[Instructions for the task] In the forum thread below, what should a project's custom linter check for besides syntax errors?

[Extract provided]
* * * * * * *

IME this is true for LLMs, at least in how my team has been utilizing them. This doesn't make juniors worthless, as they can be useful for things that LLMs aren't good at.
No, but you can fire them. Can you fire an AI you're paying for? Yes, but your options are another AI that is just as bad, or worse.
And it's really someone's fault for hiring a bad junior. Someone did interview them, right? Maybe the person that hired them is the problem. And maybe the person that decided to go all-in on AI is also the same problem.
I think if you tried working with some junior folks, you'd be quite surprised. You know, with at least some of them choosing to use their brains and all.
Honestly, I think so. I do a mix of infrastructure and programming so don't tend to have any frameworks memorized. Using AI is much quicker than constantly referencing the docs.
I can also switch between codebase with different frameworks and languages and make changes without spending all day reading docs.
It's also pretty good at tracing code and that's fairly straight forward to verify the results manually. It can build a flow diagram in 10-30 minutes (depending on what tool calls need allowed and how many prompts it needs) versus me taking a couple hours to do the same.
I don't micromanage it. I let my projects custom linter micromanage it.
Every project should have a custom linter for their tech stack. It would check for not just syntax errors, but architectural choices as well as taste guidelines.
Whenever the LLM writes bad code, I add it to my linter to check against in the future.
Yeah I agree. It's improved quite a bit just in the past few months. The code should always be reviewed, and you need to spend some time tuning your skills and agent configs. If you're still getting bad code out of your LLM tooling, you might not be using or configuring it correctly.

* * * * * * *

Data entries:

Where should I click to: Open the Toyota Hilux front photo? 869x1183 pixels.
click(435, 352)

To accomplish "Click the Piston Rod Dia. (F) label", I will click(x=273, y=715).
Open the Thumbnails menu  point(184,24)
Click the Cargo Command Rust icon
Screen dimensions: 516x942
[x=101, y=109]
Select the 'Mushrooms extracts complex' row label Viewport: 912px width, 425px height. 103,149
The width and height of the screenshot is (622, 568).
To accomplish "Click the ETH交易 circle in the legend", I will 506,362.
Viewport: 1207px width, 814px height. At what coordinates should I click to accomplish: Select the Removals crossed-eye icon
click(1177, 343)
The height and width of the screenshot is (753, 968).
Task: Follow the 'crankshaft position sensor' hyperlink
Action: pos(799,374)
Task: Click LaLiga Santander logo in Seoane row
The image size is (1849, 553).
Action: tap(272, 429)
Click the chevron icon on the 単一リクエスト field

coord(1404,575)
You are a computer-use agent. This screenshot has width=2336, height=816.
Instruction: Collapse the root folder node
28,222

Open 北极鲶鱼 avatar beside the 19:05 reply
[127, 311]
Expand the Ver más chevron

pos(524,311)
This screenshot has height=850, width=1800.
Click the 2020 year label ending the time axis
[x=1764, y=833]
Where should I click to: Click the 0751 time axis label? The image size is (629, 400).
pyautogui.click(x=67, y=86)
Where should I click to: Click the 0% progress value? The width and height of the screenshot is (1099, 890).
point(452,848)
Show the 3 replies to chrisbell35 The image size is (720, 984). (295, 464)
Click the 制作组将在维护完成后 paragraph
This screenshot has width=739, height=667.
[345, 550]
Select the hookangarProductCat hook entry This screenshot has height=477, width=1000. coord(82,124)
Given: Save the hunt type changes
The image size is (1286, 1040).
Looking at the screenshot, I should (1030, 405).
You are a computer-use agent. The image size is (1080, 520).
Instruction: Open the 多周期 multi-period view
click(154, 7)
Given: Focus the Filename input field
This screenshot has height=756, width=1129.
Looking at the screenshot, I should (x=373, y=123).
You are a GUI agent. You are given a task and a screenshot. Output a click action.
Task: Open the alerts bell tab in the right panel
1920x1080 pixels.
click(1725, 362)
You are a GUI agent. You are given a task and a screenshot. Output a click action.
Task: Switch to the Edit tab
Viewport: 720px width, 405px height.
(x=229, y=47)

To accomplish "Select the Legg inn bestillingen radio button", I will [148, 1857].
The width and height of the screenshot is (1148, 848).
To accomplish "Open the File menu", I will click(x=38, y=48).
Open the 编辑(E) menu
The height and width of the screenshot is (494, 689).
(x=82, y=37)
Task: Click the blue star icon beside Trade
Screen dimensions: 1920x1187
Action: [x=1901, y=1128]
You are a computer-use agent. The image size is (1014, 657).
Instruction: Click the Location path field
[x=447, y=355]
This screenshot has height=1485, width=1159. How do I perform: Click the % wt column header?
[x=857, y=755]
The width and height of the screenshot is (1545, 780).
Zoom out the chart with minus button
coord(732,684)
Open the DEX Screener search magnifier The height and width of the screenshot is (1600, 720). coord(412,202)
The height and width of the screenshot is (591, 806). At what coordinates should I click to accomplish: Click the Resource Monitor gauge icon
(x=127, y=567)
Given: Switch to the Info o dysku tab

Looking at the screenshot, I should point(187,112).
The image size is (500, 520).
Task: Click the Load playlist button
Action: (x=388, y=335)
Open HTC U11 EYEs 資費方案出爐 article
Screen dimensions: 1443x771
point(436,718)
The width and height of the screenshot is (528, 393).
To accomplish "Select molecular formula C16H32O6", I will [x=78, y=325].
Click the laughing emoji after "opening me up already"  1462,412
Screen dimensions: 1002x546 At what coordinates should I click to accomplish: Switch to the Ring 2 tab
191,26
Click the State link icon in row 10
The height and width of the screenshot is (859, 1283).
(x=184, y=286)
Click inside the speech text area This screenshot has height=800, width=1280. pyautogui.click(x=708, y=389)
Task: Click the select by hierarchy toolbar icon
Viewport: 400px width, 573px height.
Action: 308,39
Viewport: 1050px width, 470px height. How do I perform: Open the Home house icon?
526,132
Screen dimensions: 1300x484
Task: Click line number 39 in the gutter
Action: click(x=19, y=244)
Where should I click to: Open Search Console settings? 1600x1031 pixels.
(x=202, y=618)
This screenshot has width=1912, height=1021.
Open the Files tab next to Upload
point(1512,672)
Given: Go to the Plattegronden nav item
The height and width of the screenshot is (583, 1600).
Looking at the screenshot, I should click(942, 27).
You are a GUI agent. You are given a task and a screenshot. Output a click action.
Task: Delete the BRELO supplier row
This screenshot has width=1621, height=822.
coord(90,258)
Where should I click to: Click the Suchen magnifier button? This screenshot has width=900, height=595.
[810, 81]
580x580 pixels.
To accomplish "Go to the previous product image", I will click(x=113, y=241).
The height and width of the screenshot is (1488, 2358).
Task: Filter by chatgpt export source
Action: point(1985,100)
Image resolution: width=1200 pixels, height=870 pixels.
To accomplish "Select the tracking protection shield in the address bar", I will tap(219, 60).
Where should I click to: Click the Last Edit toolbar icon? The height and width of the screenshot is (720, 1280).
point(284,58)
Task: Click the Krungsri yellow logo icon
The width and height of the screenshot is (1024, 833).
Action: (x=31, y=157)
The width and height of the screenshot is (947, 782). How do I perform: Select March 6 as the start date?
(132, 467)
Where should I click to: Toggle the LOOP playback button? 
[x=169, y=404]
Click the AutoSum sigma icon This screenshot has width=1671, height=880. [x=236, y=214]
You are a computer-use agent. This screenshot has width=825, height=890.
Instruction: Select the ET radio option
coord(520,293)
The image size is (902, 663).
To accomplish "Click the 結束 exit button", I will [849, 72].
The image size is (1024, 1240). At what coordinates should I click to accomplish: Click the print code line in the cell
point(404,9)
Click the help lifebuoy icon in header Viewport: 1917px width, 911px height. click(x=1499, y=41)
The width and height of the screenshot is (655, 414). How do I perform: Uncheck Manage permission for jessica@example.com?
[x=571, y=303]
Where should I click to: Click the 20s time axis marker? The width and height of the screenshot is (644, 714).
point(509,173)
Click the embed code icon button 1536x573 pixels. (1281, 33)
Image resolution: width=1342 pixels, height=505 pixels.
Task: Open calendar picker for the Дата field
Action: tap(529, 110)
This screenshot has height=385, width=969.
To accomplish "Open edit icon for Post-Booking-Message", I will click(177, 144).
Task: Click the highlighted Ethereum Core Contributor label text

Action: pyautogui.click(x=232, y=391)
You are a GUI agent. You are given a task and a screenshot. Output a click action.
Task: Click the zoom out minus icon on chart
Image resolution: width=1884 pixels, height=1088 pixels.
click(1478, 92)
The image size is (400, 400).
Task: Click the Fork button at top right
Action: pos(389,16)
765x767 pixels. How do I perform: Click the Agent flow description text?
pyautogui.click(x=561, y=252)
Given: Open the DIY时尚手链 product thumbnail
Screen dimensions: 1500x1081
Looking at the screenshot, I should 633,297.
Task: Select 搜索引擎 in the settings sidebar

* * * * * * *

[Answer] Architectural choices and taste guidelines.